ISTABL ANTAR STATION
Two-storey black basalt stone station building. The name plaque is missing.
Barracks with a well to the north of the station building.
Remains of a yellow works motor vehicle from the 1960s restoration project.
A square metal water tank with bullet holes.
The twin-peaked Jebel Antar (named after the protagonist in a celebrated Arab love poem, not dissimilar to Romeo and Juliet) dominates the station to the west. During the war a Turkish look-out post was established on the summit.
Istabl Antar Station with Jebel Antar silhouetted against the setting sun
The barracks block with its well visible at the rear
The distinctive twin-peaked Jebel Antar to the west of the line signalled to the travellers that their long journey was nearly over
On 7 August 1917, Major Herbert Garland, with 36 Arab dynamiters and 200 tribesmen under Sherif Nassir, set out from Prince Abdullah's camp at Abu Markha. After watering at Helwan, close to Jebel Antar, they made their way over a mountain path towards the railway. Becoming aware of their presence, the Turks moved troops onto the line and started to patrol the area in heavy numbers. Garland was forced to retreat.
The following morning, Garland was astonished to discover that his advance had been visible from Istabl Antar Station. Believing the railway to have been on the other side of the hills, the party had trotted up Wadi Hamdh in broad daylight, in full view of the defenders. Garland set out again at dusk for a night raid, passing within 1,000 metres of the station. The approach was made on foot, but 7 of the group never reached the line and only 100 rails were demolished.
On 31 January 1918, a French raiding party mined a train carrying spare rails and wood between Abu Na'am and Istabl Antar. Two engines, a tender and three wagons were destroyed in the attack.

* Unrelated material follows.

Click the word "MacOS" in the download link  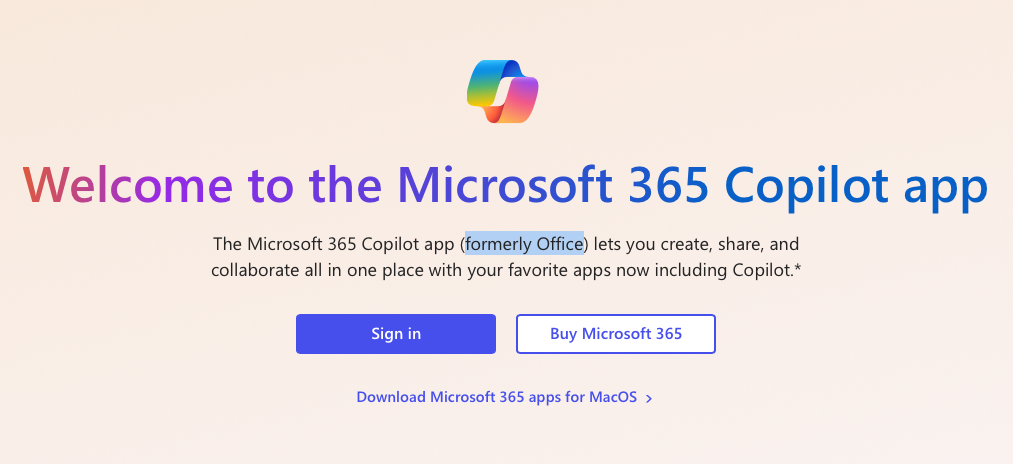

Sketch map made by Bimbashi (Major) Herbert Garland showing the stretch of railway attacked in August 1917
Main station building with yellow works vehicle from the 1960s restoration project
The famous English explorer Charles Doughty recounts in his book Travels in Arabia Deserta a very curious remark that was made to him in 1876, over 30 years before the Hejaz Railway was built at Istabl Antar. The warden of the caravanserai fort at Medain Saleh, Haj Nejm, an old Moor of Fez, had spent time in his youth as a soldier in the service of the overland pilgrimage road. Sitting in the fort with his blunderbuss on his knee, he related to Doughty that while in the vicinity of Jebel Antar 'he had seen there... a railroad,' a claim to which an incredulous Doughty saw fit to comment: 'These simple men believe in good faith that telegraph and railways be come down to us from the beginning of the world'!